An immunotherapeutic treatment known as ImMucin is getting moved up in the drug development pipeline. On June 22, 2015, the US Food and Drug Administration (FDA) granted an Orphan Drug Designation for the treatment of multiple myeloma (MM). The FDA approval follows similar recognition for ImMucin from the European Medicines Agency (EMA), and may mean this agent could be available in the not too distant future.
“Despite notable recent advances in the treatment of MM, there are still no options resulting in full recovery from the disease. This is why there is a need for drugs that can delay the recurrence of the disease. ImMucin is intended to meet this need in MM patients with minimal residual disease, turning their cancer into a chronic manageable disease,” said Lior Carmon, PhD, MBA, who is the CEO and founder of Vaxil BioTherapeutics Ltd., Ness Ziona, Israel.

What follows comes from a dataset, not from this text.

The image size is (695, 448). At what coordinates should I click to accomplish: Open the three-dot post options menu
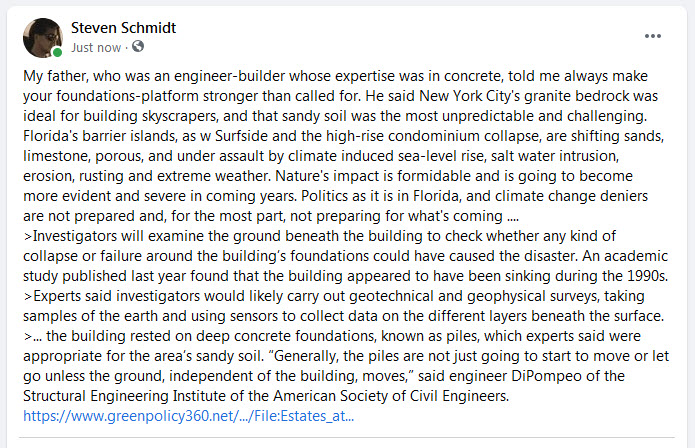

Dr. Carmon said based on preliminary studies by his company, ImMucin appears to produce a strong diversified immune response. ImMucin trains the patient's immune system to identify and destroy cells which display a short specific, 21-mer portion (signal peptide domain) of the cancer-associated expression of MUC1. The expression of MUC1 appears on 90% of all cancer cells, but not in patient blood, a factor which can enhance its potency, according to Vaxil BioTherapeutics.
A recently completed phase I/II clinical study showed a high safety profile and strong diversified T/B-cell immunity in all 15 patients in the study across MHC repertoires, and initial indications of clinical efficacy. The study showed that 11 out of the 15 treated patients demonstrated stable disease or clinical improvement which did not require any further treatment.

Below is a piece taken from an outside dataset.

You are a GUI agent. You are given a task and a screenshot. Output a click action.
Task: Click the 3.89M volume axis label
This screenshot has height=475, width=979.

An ongoing follow-up study in patients who responded clinically to ImMucin has shown that some patients haven't required any further treatment for their disease in the 4 years since ImMucin treatment. ImMucin is also being evaluated in a phase I/II study for the treatment of patients with metastatic breast cancer who are also receiving first-line hormone therapy.
Recent introduction of autologous stem cell transplantation and the availability of immunomodulators and proteasome inhibitors have advanced the management of MM. However, for most MM patients it still remains as an incurable disease. MM is the second most common blood cancer, and it accounts for 1% of all cancers.
Orphan Drug Designation is granted by the FDA in order to promote the clinical development of drugs and treatments with significant treatment potential against rare life-threatening diseases (fewer than 200,000 people in the US). Orphan Drug Designation grants the exclusivity to market in the US for 7 years from the moment the approval is provided.